_ACTIVITY_.
Set down each record below exactly as it stands. Pictures are not part of the copy.

_RECORD EXTRACTS_.
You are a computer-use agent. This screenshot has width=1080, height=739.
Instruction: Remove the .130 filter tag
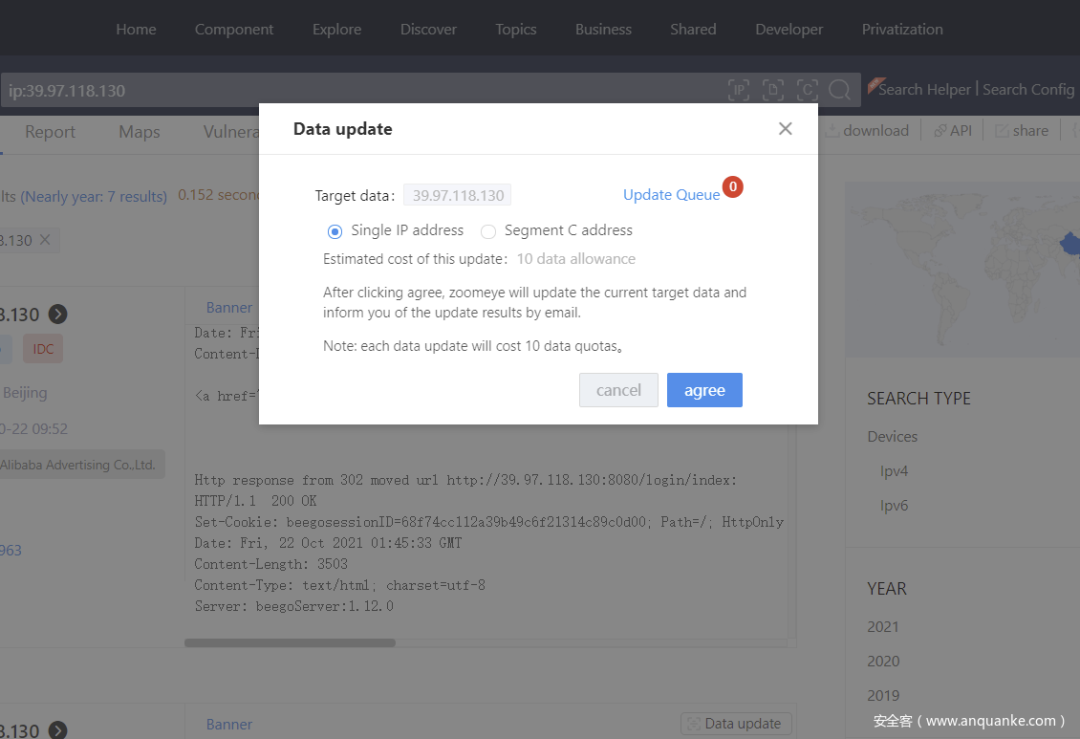[45, 240]
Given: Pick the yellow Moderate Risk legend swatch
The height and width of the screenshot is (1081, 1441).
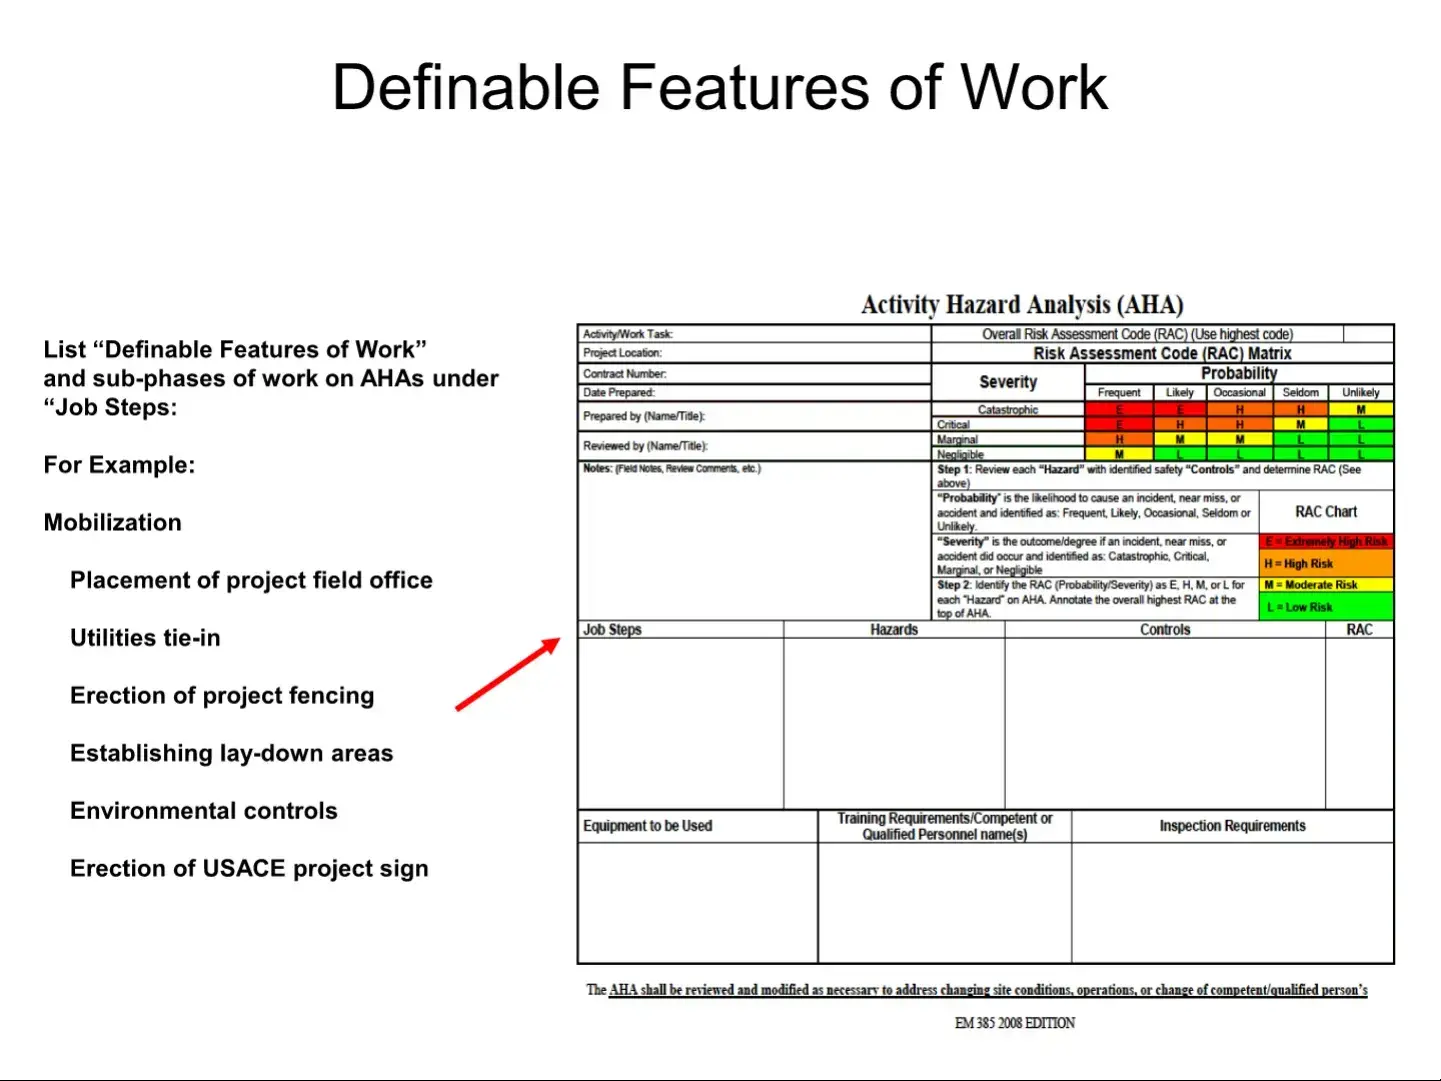Looking at the screenshot, I should 1325,585.
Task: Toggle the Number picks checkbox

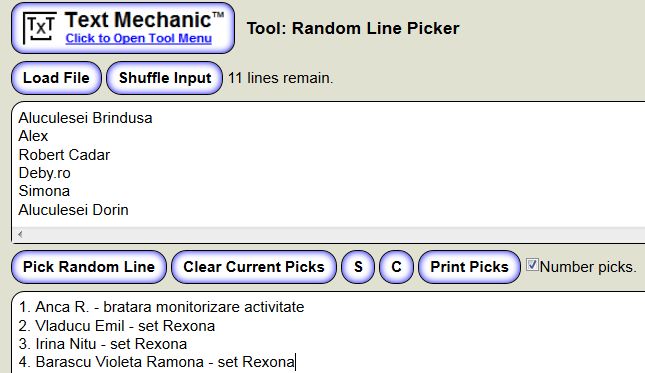Action: [532, 264]
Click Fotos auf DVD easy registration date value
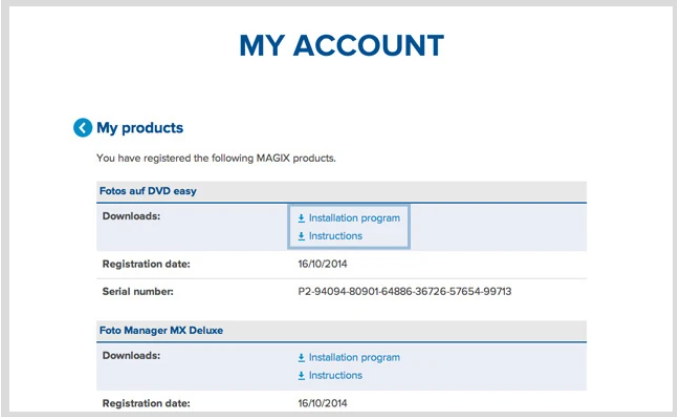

_WORKED SOLUTION_.
You are a computer-use agent. This screenshot has width=1080, height=739.
Instruction: Remove the .130 filter tag
[45, 240]
Given: Pick the yellow Moderate Risk legend swatch
The height and width of the screenshot is (1081, 1441).
Looking at the screenshot, I should 1325,585.
Task: Toggle the Number picks checkbox

Action: [532, 264]
Click Fotos auf DVD easy registration date value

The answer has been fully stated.